PASSAGE TO READ>
----

This
PSU has been especially designed for current-hungry ham
radio transceivers. It delivers safely around 20Amps at
13.8V. For lower currents, a separate current limiting
output, capable of 15ma up to a total of 20A has been
added. Let us see what we have got here. The power
transformer should be capable to deliver at least 25A at
17.5 to 20V. The lower the voltage, the lower power
dissipation. The rectified current will be ironed by the
C1, whose capacity should not be less than 40.000uF, (a
golden rule of around 2000uF/A), but we recommend up to
50.000uF. This capacity can be built up by
several smaller capacitors in parallel. The base of this
design is a simple 12V regulator (7812). The output voltage
can be brought to desired value (here 13.8V) by two
external resistors (R5 and R6) using this formula:
U=
12(1+R5/R6)
The
low currents (here 15mA) will keep the 7812 in its regular
function. As soon as the current rises over 15ma, the
voltage drop on R4 will open the Q3, actually handling
the high output current. This is a PNP transistor (Ic>25)
and current amplification factor of at least 20. The one
that has been tested and proven here is the 2N5683. The
current limiting resistance RL, for the maximum output of
20 Amps should be 0.03 Ohms, rated at
least
15W. You can use the resistance wire or switch several
resistors in parallel, totaling the resistance/power
values. Values for other currents can be calculated by the
rule:
RL=0.7/Imax
The
RL and Q2 (3A PNP such as BD330) form a short circuit
automatic fuse. As soon as the maximum current reaches
20Amps, the voltage drop over the resistor RL will open Q2,
and thus limit the B-E Current of Q3. Parallel to Q2 is Q1,
which lights the LED 1 whenever the current limiting
circuit is active. When the fuse is active, the Q2
bridges the R3, so the full current would flow through the
IC1, and damage it. Therefore the R4 is inserted, as to
limit the IC1 current to 15mA. This makes it possible to
run the IC1 without any cooling aid. The LED 2 will light
up every time the PSU is switched on.
There
is an adjustable current limiter in parallel to the fixed
output, thus providing adjustable current source for
smaller currents.
This
circuit is very simple too. You will notice that there is
no current sensing resistor. But it is really there, in a
form of the Rds-on resistance of the N-channel FET, which
actually handles the load cutoff from the source. The
function of the FET is shown in the diagram 2. When the
current Id is rising, the tension Uds over the resistance
Rds rises very slowly in the beginning, but very fast after
the knick. This means, that before the knick the FET
behaves as a resistor but after it, works as constant
current source.

----

RECORDED DATA>
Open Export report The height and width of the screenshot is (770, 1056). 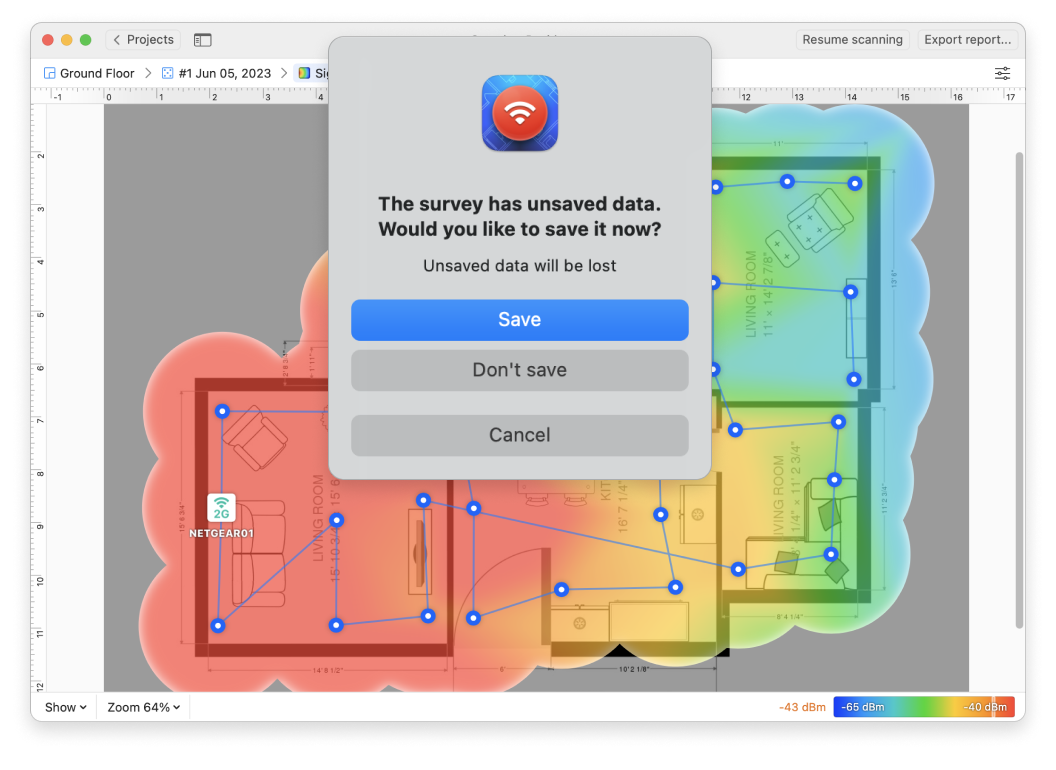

----

WHAT TO WORK ON>
1. Answer these questions from the power supply article, one per line:
(a) Which transistor type was tested and proven for Q3?
(b) What resistance and minimum power rating does the article give for RL at a maximum output of 20 Amps?
(c) In the adjustable current limiter, which component handles the load cutoff from the source?
2. List every resistor that the power supply article identifies by a part label such as R5.
3. Continue the power supply article, picking up after its final sentence.

RESULTS>
1.
(a) The 2N5683.
(b) 0.03 Ohms, rated at least 15W.
(c) The N-channel FET.

2. R3, R4, R5, R6, RL

3.
The
D2, R3 and B-E connection of the Q4 will sense the Uds
voltage of the FET1. When the voltage rises enough, the Q4
will shortcut the FET1 gate to mass, and cut the current
flow through the FET 1 off. However, to enable the FET1 to
open, there is certain gate voltage necessary, which in
this case is brought up by the voltage divider consisting
of R8, Z1, P1 and R9. So the maximum Gate voltage will be
the one of the Z1, and the minimal will be around 3V6. The
Z1 voltage (Uz1) will thus determine the max current
flowing through the FET 1.
The
diagram 2 will show that for 5 Amps the Uz1 should be 5V6,
and for 20Amps around 9V6. The Capacitor C4 will determine
the velocity or the reaction time of the limiter. 100 uF
will make the reaction time to be around 100ms, and 1n will
make it 1us.
Within the designed limits, the P1 will limit the current
output in the range of 15mA to 20A. You can use both output
simultaneously, but the total output current will be
limited by the value of the RL. This PSU can be built also
for higher outputs, as long as the transformer will handle
the current requirements, and you provide sufficient
cooling for the Q3.
If
somebody will be interested, there is a PCB design ready.
Have
fun.
REV1.
I
have received several requests for some modifications, and
the one I find useful is the addition of an amp meter.
Therefore the slightly modified diagram is included in this
revision. All elements within the dotted border are now
placed on the pcb. There is also elements placement design
included. Should one have an 25Amp instrument on hand,
there is nothing easier. Just mount it in line and there it
goes. However, a ham would probably find an instrument
somewhere in his junk-box, but the scale would be
something completely different, let say an S or
Voltmeter. No problem. We already have a shunt for the
amp-meter, and it is there as the Current limiting resistor
RL. As
already known from before, there is a voltage drop of 0V7
over the resistor at current flow of 20A. What we now have
to do, is to simply measure the voltage drop over the
resistor, and co-relate it with the current. Let us say
that our instrument has an internal resistance of 13R, and
has a full scale reading of 60mV. The voltage drop over the
RL is 0V7 for 20Amps. Therefore, we need another resistance
in line with the instrument, that would bring the 0V7 to
60mV, or an voltage drop of 640mV.
The
formula is simple:
U1:R1=U2:R2
60:13=640:X
X=13x640/60
X=138.66
Therefore, the resistance that has to be inserted in line
is around 140R. I suggest to insert a trimmer (VR1) of
around 200R, to fine trim the reading when calibrating the
instrument. Using your favorite drawing software, design
your scale to your likings, (at least 20A for the full
scale) and insert it in the instrument you have. Due to the
many requests for the PCB Layout, I have included the
design here. The exact dimensions of
the
pcb are 160x100mm. Please remember, that the pcb has to be
printed as a mirror image, to obtain higher quality when
transferring it to the copper side of the board.
Wish
you a good time.